C’est dans cet enfer minéral que je vis avec ma fille. Cet été, alors que nous faisions des courses à pieds, elle m’a demandé si nous pouvions rester un moment sur la bande végétalisée séparant les deux côtés de l’avenue que nous traversions. Un peu d’herbe et de hauts massifs de fleurs joliment disposées, il n’en fallait pas plus pour réveiller le besoin de nature et d’émerveillement de ma petite chérie. Son imagination est si vive qu’un confetti de verdure suffit à son esprit pour générer des histoires extraordinaires se déroulant dans un univers plein de couleurs et de magie. Il est vrai qu’on aurait presque pu se cacher entre les roseaux et les grandes fleurs plantées là par le service des espaces verts de la municipalité. Et pourtant, quel que soit l’endroit où l’on se trouve sur cette île microscopique cernée par les bandes d’asphalte, on n’est jamais à plus de deux mètres des pots d’échappement.

Ayant vécu mon enfance à la campagne, l’émerveillement de Zoé devant cet échantillon de grâce et de fraîcheur, marqueur de notre arrachement à la nature, m’a donné comme un pincement au coeur. De jolis massifs de fleurs émergeant ça et là du désert de béton, comme un quota minimum de chlorophylle accordé aux citadins, c’est un peu léger, mais il semblerait que ce soit déjà trop pour l’agglo.

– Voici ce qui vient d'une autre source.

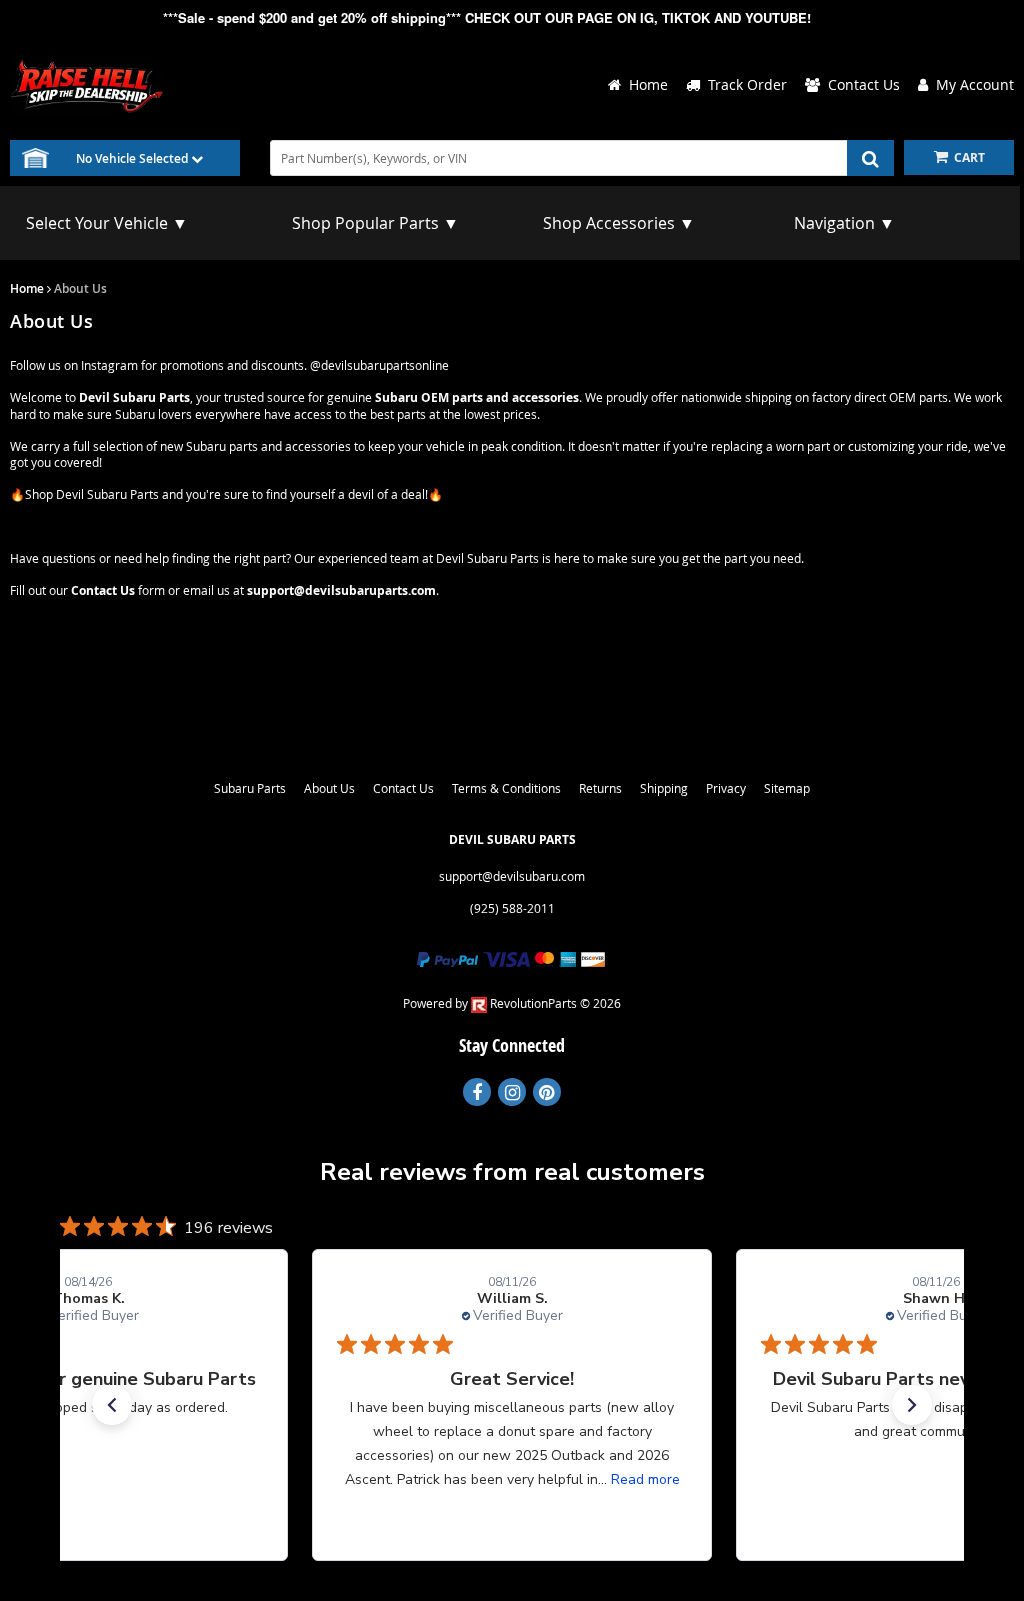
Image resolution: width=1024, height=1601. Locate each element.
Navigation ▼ (844, 223)
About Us (329, 788)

En effet, lors du tout premier confinement, en mai 2020, nous avions fait une ballade incroyablement paisible dans mon quartier. Pour une fois, pas de bagnoles, pas de gaz d’échappement plein le nez, et des chants d’oiseaux en lieu et place des habituels moteurs pétaradant. En un mot, la paix! C’est alors qu’ont débarqué les monstrueuses tondeuses à quatre roues des services municipaux, précédées de leur vacarme infernal. Elles se sont ruées sur les quelques mètres carrés recouverts d’herbe, où avaient poussé, sans autorisation préalable (!) les fleurs de saison, pâquerettes, pissenlits, et même quelques vaillants coquelicots. Ce serait à rire (à l’image de ce sketch des Monty Pythons où des chasseurs tuent des moustiques à bord de chars d’assaut https://www.youtube.com/watch?v=BHBbJAIcnBI) si ça n’était pas à pleurer.

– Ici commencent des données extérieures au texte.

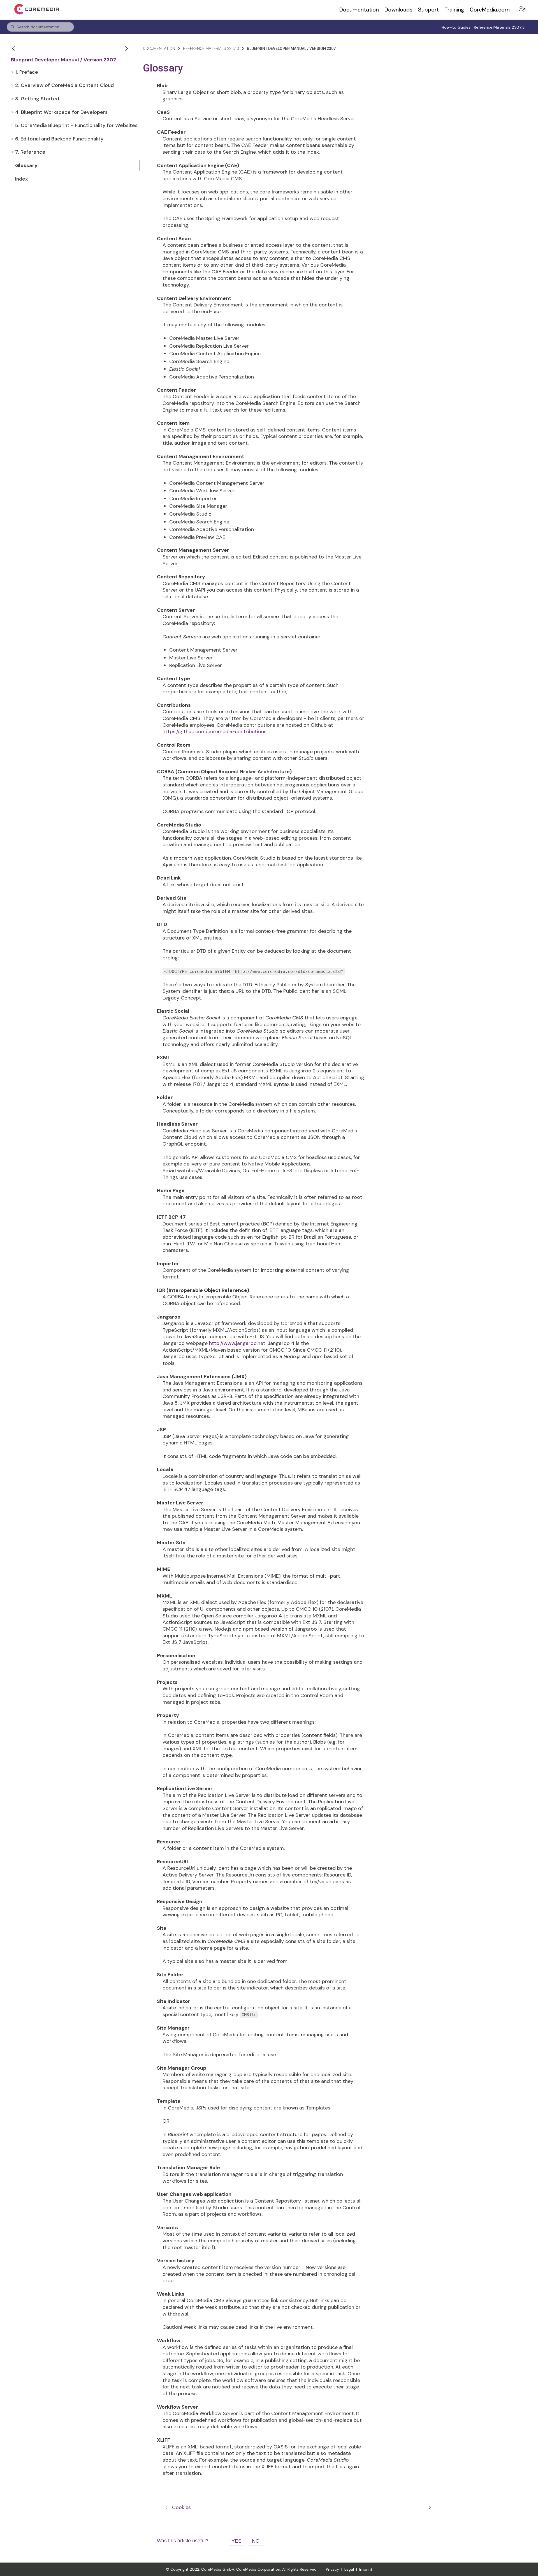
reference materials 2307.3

Quoique, quand on y pense, c’est plutôt cocasse. Car dans un bureau, un fonctionnaire a décidé qu’il pouvait arracher quelques employés à ce confinement si strict censé sauver nos vies... pour faire la guerre à de minuscules fleurs qui ne gênaient personne! Mais sans doute était-ce une situation d’urgence. Après tout, on n’est jamais à l’abri d’une attaque de coquelicots ou d’un attentat kamikaze perpétré par un groupuscule de pissenlits radicalisés. Notez, tout se tient car radicalisé signifie, au sens propre ‘qui a trait à la racine’. Donc, partant de là, toutes les fleurs et même toutes les plantes, sont des terroristes en puissance, qu’il faut éradiquer, c’est à dire arracher à la racine. Quant aux pétales, hein ?! Que cachent tous ces pétales bien commodes? Des kalachnikov miniaturisées ? du C4 ? De l’anthrax ? On a bien vu, dans certains pays en proie au djihadisme, des ceintures d’explosifs cachées sous des vêtements amples.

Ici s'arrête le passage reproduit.